I’m not complaining about my job. But with the current surge in purchases, the dip in drivers, and the spike in temperatures, here are a few things I wish online shoppers knew:

  1. Your delivery may not arrive on the day you’re expecting it. This could be for any number of reasons. It could have been loaded on the wrong car by mistake. Or it could have been loaded on the wrong shelf of my car and thus ‘Not Found’ until much later in the route, after it’s too late and/or too far for me to go back. Your package could have been loaded on the right shelf, but I ran out of time before I got to your stop. Your irregularly large package may not have even fit on the car amongst all the other pieces being loaded that morning and thus got left behind in the warehouse. I do my best to get every package delivered every day, but there are so many things I have absolutely no control over. And it may surprise you to learn that I have no idea whether your package is even on my car until I go looking for it when I get to your stop.
  2. Your package may look beaten or bruised upon delivery. This is normal. Rough roads (and driveways) jostle loads. It’s possible that your package got squished by another package out on route. But it’s much more likely that whatever happened, happened at some earlier stage in the long journey from point A, amidst the vast gantlet of belts and chutes and pairs of hands loading, unloading, and transferring it from one path to another. First as a loader, and now as a driver, I’ve seen the laws of physics do violence to shipments without any malice or negligence whatsoever. Shippers everywhere are looking to cut costs; they may skimp on the quality of their various shipping methods or materials. A supervisor once told me that UPS spends $50,000 each year re-taping Amazon boxes – the tape Amazon uses is notoriously failure-prone. While I believe it’s the delivery company’s – and my – responsibility to treat each parcel with proper care, it’s the shipper’s responsibility to pack in such a way as to enable each shipment to absorb the normal shocks of the delivery process. A well-packed parcel should be able to take the abuse so that its contents don’t have to; if the contents of your delivery arrive undamaged, it’s due in large part to the packaging effectively doing its job, regardless of its ultimate appearance.
  3. You have a lot more control over my day than I have over yours. I agree: it’s frustrating and annoying to wait for an eagerly-anticipated shipment to be delivered. Even more so when the shipment is delayed without any apparent (or specific) explanation. But as I’ve mentioned in a previous post, there are things that you can do that can help make your delivery go more quickly, easily, and smoothly. I look at your home, yard, driveway, and street as spaces filled with potential hazards I must avoid or negotiate: animals, kids, toys and sports equipment, trees, vehicles, power lines, and so much more besides. Every hazard I encounter adds precious seconds to my workday. Accumulated over 150 or 200 stops, those seconds can add an hour or more and, at the extreme, make the difference between having enough time to make all my deliveries or not. But aside from all this, the most straightforward and significant way you control my day is through the frequency, number, size, weight, and type of your deliveries. How many purchases do you make, and how often? How large and how heavy is what you’re buying? Can I fit it in one armload, or will I need to make several trips? Will I need to use a carry aid? Will I need to climb one or more flights of stairs? Will I need to obtain a signature? Will you be available to assist in and/or sign for your delivery?

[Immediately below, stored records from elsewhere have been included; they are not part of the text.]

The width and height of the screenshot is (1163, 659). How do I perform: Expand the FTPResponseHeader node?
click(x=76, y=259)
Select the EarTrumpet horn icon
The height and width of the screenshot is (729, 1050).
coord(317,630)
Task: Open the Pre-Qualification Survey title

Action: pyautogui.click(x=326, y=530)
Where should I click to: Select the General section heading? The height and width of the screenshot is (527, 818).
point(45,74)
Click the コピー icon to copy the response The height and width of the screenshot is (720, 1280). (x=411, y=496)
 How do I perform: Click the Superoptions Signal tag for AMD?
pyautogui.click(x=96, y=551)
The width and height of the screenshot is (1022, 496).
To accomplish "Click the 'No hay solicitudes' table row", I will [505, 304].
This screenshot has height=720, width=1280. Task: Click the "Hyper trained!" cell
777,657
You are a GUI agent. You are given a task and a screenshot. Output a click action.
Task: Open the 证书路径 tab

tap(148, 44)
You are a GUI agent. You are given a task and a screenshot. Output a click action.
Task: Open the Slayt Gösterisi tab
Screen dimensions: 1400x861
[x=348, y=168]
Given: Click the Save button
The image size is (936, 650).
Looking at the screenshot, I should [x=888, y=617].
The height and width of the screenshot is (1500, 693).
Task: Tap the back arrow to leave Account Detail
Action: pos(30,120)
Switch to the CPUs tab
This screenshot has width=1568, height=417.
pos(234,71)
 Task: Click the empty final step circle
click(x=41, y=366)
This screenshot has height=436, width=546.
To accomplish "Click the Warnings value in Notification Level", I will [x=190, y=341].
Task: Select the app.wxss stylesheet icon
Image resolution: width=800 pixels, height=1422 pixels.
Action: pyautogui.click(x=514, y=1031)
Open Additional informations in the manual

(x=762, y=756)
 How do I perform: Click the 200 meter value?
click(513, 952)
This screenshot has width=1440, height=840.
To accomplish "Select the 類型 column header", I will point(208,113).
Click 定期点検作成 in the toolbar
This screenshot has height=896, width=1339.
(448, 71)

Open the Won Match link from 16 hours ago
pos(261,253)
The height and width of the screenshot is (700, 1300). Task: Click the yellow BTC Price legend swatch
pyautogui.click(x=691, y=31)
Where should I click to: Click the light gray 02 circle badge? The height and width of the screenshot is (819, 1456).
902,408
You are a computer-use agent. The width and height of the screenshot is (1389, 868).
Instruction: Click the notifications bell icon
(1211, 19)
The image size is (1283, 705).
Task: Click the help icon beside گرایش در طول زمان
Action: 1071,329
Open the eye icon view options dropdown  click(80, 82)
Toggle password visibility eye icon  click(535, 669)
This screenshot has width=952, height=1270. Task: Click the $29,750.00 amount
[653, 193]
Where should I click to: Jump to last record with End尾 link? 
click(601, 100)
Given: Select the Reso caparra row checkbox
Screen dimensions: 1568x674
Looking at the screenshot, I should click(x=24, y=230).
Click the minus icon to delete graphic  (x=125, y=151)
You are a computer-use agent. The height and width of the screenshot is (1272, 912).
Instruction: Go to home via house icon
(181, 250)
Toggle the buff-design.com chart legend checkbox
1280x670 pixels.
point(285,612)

In another post I’ll address the four types of delivery customers, and the kind of delivery customer I myself have become since I started driving for UPS. For now, it suffices to say that I believe everyone is entitled to buy whatever they want, however much and however often they want, and pay for it to be shipped to wherever they want.

But I’ll be honest: sometimes it feels as though some customers are just throwing trash, not caring whether it lands in the garbage can or not. And the hotter it gets, the more readily I find myself feeling that way.